VARIOUS PROPERTIES
David Smith (1906-1965)

Forging VI

Details
David Smith (1906-1965)
Forging VI
incised with signature, number and date 'David Smith 1955.IND.VI' on a steel plaque welded to the base
stainless steel
79 x 9 x 9in. (200.7 x 22.8 x 22.8cm.)
Provenance
Estate of the artist.
Barry H. Stirling, Paris.
Allan Stone Gallery, New York.
Literature
R. Krauss, The Sculpture of David Smith, A Catalogue Raisonné, New York 1977, p. 67, no. 338 (illustrated).

Lot Essay

Like his friends Barnett Newman and Willem de Kooning, David Smith was obsessed with reconciling the figure and abstraction. De Kooning never gave up the figure, though his slashed and dismembered women came close to the edge of complete abstraction. Newman substituted an abstract symbol--the "zip", a thin, vertical linear element in his paintings--for the presence of the figure. Smith, whose works can be viewed, as can Newman's, as totally abstract, utilized figural imagery throughout his career. Forging VI is an example of the extreme to which he pushed the edge of figural abstraction.

Like de Kooning's Women of 1951-1955, who merge with the painted background, or Newman's slender zip, Forging VI shows Smith narrowing the profile of the human form to the absolute minimum, while retaining the upward thrust of a figure in space. The process of hammering out the piece on the forge, slowly and arduously, physically producing the slightest of images, is akin to Newman's process of creating monumental canvases of large areas of flat color, applied again and again, pounding and feathering the brushstrokes to the edge of nothingness. Like Giacometti's slender Femme de Venise series, Forging VI barely holds onto its sculptural content, existing between being and nothingness, like a figure seen in mist, or dissolving in light and air--isolated, alienated, distanced from the viewer.

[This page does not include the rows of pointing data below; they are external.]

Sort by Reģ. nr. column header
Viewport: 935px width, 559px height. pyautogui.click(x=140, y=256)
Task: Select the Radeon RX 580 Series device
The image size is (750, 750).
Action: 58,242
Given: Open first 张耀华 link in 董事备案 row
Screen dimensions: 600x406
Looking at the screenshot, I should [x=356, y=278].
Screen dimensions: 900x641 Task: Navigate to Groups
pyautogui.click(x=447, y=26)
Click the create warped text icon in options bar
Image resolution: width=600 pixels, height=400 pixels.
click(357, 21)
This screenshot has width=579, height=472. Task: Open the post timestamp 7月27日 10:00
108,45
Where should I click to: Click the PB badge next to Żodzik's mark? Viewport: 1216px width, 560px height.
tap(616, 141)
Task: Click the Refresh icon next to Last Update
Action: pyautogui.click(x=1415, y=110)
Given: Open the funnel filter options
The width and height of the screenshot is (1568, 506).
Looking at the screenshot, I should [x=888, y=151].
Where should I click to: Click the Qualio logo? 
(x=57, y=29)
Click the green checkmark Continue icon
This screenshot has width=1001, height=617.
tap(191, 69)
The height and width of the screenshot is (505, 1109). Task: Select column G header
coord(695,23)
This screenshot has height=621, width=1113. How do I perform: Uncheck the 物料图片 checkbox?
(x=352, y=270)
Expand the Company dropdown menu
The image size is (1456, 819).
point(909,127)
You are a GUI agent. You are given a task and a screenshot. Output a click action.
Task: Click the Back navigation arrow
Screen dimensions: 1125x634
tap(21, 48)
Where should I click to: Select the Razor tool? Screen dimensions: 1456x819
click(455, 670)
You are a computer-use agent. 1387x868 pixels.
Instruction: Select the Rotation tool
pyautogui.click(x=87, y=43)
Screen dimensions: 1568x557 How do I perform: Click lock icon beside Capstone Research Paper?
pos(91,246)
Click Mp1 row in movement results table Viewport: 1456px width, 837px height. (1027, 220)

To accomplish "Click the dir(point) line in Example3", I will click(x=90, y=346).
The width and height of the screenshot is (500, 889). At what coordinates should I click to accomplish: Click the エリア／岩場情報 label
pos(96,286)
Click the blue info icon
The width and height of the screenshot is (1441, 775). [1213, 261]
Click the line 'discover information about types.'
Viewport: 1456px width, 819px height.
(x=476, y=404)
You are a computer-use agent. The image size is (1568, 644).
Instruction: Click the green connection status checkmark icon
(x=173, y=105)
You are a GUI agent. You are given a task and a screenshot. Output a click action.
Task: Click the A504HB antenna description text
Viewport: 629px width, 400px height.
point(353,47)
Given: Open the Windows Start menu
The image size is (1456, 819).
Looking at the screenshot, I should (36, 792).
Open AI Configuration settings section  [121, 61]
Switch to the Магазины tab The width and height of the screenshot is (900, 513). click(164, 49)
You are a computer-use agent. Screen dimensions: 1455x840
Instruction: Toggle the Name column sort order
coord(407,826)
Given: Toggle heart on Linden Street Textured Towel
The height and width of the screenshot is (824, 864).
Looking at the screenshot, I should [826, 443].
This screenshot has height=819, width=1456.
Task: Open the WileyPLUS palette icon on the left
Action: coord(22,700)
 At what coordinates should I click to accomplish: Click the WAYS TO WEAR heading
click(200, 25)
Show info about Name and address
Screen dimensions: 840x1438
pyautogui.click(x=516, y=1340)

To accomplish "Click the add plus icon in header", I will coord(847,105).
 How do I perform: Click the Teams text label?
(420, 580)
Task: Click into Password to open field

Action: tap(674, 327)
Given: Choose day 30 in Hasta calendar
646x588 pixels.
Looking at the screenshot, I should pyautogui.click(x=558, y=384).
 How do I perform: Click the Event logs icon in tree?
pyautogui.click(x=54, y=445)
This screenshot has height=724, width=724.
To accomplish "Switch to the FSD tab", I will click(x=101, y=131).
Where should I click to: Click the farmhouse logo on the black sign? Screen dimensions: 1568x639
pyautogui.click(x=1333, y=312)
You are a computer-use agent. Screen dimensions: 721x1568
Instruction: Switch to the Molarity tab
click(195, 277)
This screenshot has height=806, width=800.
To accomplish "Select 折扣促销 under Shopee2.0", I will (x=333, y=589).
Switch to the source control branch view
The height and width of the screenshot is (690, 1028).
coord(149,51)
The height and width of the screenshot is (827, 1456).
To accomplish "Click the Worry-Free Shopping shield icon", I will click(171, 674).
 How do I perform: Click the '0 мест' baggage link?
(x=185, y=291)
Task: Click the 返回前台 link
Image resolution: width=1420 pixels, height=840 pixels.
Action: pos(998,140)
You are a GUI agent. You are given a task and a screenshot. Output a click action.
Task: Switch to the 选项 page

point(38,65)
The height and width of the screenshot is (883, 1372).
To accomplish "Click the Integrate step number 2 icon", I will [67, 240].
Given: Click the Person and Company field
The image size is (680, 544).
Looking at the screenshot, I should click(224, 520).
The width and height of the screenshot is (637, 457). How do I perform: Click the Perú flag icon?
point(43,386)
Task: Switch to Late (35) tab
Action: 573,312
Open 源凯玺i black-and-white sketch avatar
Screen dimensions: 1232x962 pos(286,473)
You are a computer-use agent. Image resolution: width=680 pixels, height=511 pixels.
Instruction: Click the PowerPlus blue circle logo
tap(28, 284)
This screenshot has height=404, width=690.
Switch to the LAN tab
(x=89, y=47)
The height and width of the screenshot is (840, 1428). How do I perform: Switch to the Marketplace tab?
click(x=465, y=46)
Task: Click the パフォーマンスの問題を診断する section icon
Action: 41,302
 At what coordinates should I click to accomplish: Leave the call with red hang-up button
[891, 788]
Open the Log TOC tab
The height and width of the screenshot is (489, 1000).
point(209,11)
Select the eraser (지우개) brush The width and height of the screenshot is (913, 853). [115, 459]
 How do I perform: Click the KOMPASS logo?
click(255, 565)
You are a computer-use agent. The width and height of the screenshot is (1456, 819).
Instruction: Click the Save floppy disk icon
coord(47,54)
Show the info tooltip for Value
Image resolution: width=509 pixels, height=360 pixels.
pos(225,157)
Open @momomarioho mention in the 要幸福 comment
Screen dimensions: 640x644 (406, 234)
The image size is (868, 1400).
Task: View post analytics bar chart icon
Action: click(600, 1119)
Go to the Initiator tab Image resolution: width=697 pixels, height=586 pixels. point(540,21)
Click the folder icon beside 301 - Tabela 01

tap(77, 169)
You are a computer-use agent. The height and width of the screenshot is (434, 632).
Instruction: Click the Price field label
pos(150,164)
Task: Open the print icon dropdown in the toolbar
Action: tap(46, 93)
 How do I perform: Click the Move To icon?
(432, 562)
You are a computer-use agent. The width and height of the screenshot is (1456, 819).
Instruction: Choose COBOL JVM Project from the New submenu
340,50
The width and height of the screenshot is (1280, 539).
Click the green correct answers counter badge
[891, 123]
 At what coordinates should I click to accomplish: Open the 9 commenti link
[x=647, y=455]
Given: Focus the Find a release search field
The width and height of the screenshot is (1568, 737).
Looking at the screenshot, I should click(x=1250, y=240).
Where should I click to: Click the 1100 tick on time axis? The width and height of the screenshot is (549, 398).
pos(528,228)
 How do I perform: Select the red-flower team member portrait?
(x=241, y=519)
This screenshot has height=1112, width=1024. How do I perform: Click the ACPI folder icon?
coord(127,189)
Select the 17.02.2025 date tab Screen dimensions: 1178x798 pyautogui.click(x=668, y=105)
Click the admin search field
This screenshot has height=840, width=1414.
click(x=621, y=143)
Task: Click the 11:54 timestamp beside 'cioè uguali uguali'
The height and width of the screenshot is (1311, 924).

The material of Forging VI--stainless steel--is reflective by its very nature, which serves to heighten the effect of immateriality as it picks up the light and colors of its surroundings. Later in his career, Smith would utilize this material's special quality to great effect in his famous series of Cubis, produced in stainless steel in the early 1960s, where the monumental sculptures change with each moment of light and shadow.